Asıl görevinizi sahte tavırlarla gizleyerek ülkücü, milliyetçilik maskesi kullanarak aziz Türk yurdunu parçalamak için mi çalışıyorsunuz? bunun için mi bozkurtları darmadağınık ettiniz?  Ülkü ocaklarını, Türkav’ı, Türk Kamu Sen’i, teşkilatları sessizliğe gömdünüz!

Adınıza bir de Türkmen Beyi eklediniz!… Türkmen Beyi değil, Türkmen şerisiniz!..

O yiğit ülkücülerin, aziz şehitlerimizin ve gazilerimizin laneti sana ve seninle birlikte ihanete destek veren çaşıtlarının üzerine olsun…

Ama şunu unutmayın ki bu büyük Türk millet bu çemberi başınıza geçirir.ve geçirecektir.

*****

6 Temmuz 1997‘de partinin başına geçtin ve 1999‘da %17,98 oy alarak ikinci büyük parti olarak 129 millet vekile alarak meclise girdin.

Koalisyon hükümetinde 12 bakanlıkla ikinci büyük ortakken ve daha seçimlere çok süre varken ne hikmetse erken seçime gidelim dedin.

3 Kasım 2002 genel seçimlere 125 vekille girdiğin meclise %18 oy oranını seçim isteyerek %8,3’ e düşürdün.
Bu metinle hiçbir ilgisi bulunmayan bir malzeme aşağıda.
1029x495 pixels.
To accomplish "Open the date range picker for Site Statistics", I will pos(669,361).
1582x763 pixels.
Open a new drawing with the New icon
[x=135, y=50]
Meclise giremedin. Neden? sen böyle bir görev mi aldın ey bahçeli?

Bugün, seçim meydanlarında hırsız diye bağırdığın, mecliste her zorda kaldığında omuz verdiğin, iktidarın önünü açtın. Seni buna kim zorladı?

Peki o bozduğun hükümette ne yaptın?

Uzun seneler kimsenin imzalamadığı, imzalamaktan kaçındığı ikiz yasaları imzaladın. miting meydanlarında “ülke bölünüyor, iki dil olmaz, özerklik olmaz, üniter devlet diye nara attığın halde bugün cumhuriyet düşmanlarının şımarmasına destek veren o yasaları sen imzalamadın mı? o zaman hükümetten niye çekilmedin?
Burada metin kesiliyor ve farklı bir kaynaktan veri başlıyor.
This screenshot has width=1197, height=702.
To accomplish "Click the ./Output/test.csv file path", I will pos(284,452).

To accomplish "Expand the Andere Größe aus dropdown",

Katil başı yakalandığında idam cezasının kaldırılmasına çekince koymak yerine, bu köpek asılmadan olmaz diyerek niye hükümeti o zaman bozmadın?

Ekonomik kriz bahanesi ile Türk kurultayına karşı çıkıp, iş adamlarının destekleri ile kurultayı gerçekleştiren devlet bakanı Abdülhalik Çay’ı azlederek ve 2000 yılında cumhurbaşkanlığı seçiminde tam bir Türk ve Türk bilgesi Sadi Somuncuoğlu’nun cumhurbaşkanlığı adaylığında etrafındaki vekil görünümlü fedailere linç ettirerek Sezer’i seçtirdin.

Sonra nereden, nasıl, niye geldiği belli olmayan bir ilham geldi. Ülkeyi seçime götürdün ve meclis dışında kaldın.

Bugün hırsız, haliçte deterjanlarla yıkansa bile temizlenmez dediğin partiyi meclise sokarak iktidar olmasını sağladın.

Bozkurtlara sokağı yasaklayarak meydanı çakallara bıraktın. Erciyes’i kurultayını, Türk dünyası kurultayını vb. bitirdin, ocakları mafya yuvası haline getirdin.

2007’de ne hikmetse tekrar meclise girdin. “Türklük önemli değil, Türk olmaktan kurtulduk vb.” diyen, bu ülkenin dağına, taşına “Ne mutlu Türküm diyene,” yaza, yaza ülkeyi geriye götürdünüz.” diyen, İngiliz yüksek oval ofiste kraliyet nişanı alan Gül’ü cumhurbaşkanı seçtirdin.

Saatini 17/25’te durdurduğun ve i hırsız diye bağırdığın iktidar; türban dedi, destek verdin. Millî Eğitim’de 4+4+4 dedi, destek verdin. Her zorda kaldığında desteğini esirgemedin.

Desteklediğin iktidar; dağlardan, şehirlerden “ne mutlu türküm diyene” yazılarını sildi, söktü, çöpe attı, ne yaptın?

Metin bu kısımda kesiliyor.